= Charles E. Patterson =

American politician

Charles Edward Patterson (May 3, 1842 – February 22, 1913) was an American lawyer and politician.

==Life==
Charles E. Patterson was born in Corinth, Vermont on May 3, 1842, the son of Dr. James Hervey Patterson. He was educated at Castleton Seminary in Castleton, Vermont and Cambridge Academy in Cambridge, New York, and graduated from Union College in 1860. He studied law, was admitted to the bar, and practiced in Troy, New York where he became a partner in the firm of David L. Seymour whose daughter he married.
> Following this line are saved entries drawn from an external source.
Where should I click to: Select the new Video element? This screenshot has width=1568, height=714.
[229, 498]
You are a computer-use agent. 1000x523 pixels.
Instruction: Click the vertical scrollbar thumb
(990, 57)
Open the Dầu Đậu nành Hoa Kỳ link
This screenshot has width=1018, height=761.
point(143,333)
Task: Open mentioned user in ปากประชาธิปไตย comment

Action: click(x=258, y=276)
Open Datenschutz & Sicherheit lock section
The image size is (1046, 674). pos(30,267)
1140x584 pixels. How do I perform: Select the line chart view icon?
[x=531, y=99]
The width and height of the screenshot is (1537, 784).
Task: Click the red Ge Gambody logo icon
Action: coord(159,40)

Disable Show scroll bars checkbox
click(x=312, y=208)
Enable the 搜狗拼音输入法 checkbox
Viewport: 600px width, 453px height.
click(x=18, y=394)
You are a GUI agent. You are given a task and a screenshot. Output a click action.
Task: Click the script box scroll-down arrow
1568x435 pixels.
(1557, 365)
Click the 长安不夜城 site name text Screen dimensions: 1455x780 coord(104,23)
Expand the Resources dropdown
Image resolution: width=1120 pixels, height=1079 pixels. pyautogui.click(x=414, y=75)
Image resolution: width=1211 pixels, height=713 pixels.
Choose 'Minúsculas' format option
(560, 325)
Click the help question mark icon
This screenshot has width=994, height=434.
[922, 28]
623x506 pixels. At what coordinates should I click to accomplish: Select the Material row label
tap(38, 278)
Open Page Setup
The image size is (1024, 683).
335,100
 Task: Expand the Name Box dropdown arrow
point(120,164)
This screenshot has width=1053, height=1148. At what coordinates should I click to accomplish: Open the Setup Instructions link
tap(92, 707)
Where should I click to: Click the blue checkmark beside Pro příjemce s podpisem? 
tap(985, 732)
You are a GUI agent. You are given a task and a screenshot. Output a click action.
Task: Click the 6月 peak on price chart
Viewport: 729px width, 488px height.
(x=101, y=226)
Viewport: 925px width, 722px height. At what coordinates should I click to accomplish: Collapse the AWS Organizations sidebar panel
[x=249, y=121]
He was a member of the New York State Assembly (Rensselaer Co., 1st D.) in 1881 and 1882; and was elected Speaker on February 2, 1882, after a month-long struggle of the different factions of the Democratic Party. The rural Democrats and the County Democracy had tried to oppose John Kelly and Tammany Hall, but eventually came to terms.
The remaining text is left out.